MH: Acredita que a escola “digital” que, por força das circunstâncias atípicas atuais, fomos obrigados a implementar, poderá ser a solução e o futuro do ensino?
MB: O Professor António Nóvoa referia-nos em setembro, nos Encontros SUPERTABi 2019, na Maia, que temos desde há muito escolas do século XIX, com professores do século XX e alunos do século XXI. Ora, estas premissas ajudam a perceber algumas das dificuldades que experienciamos hoje, com as diversas pandemias, neste caso, a digital, para a qual também os professores não estavam, de todo, preparados.
As escolas portuguesas estavam a ser, e muito bem, reconstruídas com espaços educativos mais modernos, com atração arquitetónica e também num formato mais tecnológico, ou não existissem pelo país mais de 300 espaços denominados “Salas de Aula do Futuro”. Estas salas estão equipadas com computadores, tablets, impressoras 3D, quadros interativos, mesas digitais, kits de robótica e outros equipamentos digitais. Por outro lado, a pouca aposta na formação contínua de docentes para que essa utilização dos espaços educativos e para que as “novas” tecnologias instaladas não fossem apenas do foro técnico. Alguns municípios e algumas lideranças das escolas manifestam uma visão curta para a Educação, e não aproveitaram o momento para dar tempo aos professores para repensar e desenhar modelos pedagógicos para cada uma das suas escolas, que lhes permitissem ter um modelo educativo colaborativo e flexível para a aprendizagem. Mas para repensar necessitamos de direções pedagógicas que tomem esse caminho, que ajudem o seu corpo docente a reencontrar a sua profissão de aprender ao longo da vida, reaproveitando todas as potencialidades do conhecimento para redefinir estratégias. Fácil é perceber que são esses os casos de sucesso nesta Educação pós-Covid, como são o caso das turmas SUPERTABi, por terem tido experiências pedagógicas prévias à pandemia.

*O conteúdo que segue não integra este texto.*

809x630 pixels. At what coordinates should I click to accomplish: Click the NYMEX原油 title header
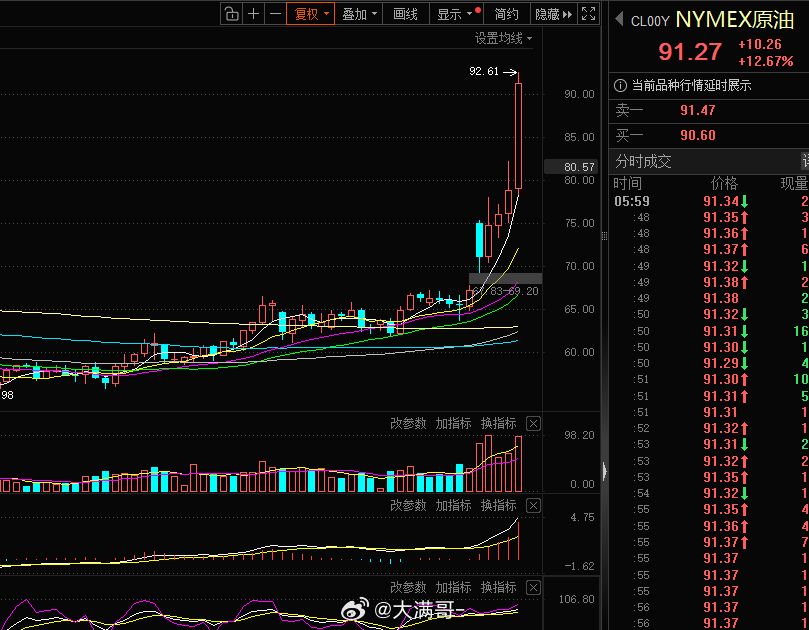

Acredito que este não é o futuro, é há muito um presente que estamos, enquanto sociedade, a ignorar e a tentar travar, pelo medo dessa implementação. A Escola Digital é usada em muitos contextos há muitos anos, mas lembremos que não é uma passagem do analógico para o digital, mas sim uma convivência natural entre ambos, esse é o modelo que temos vindo a implementar, porque a relação pedagógica é sempre gerida entre o professor e o aluno, a emoção da aprendizagem não é retirada pela tecnologia, mas sim fortalecida!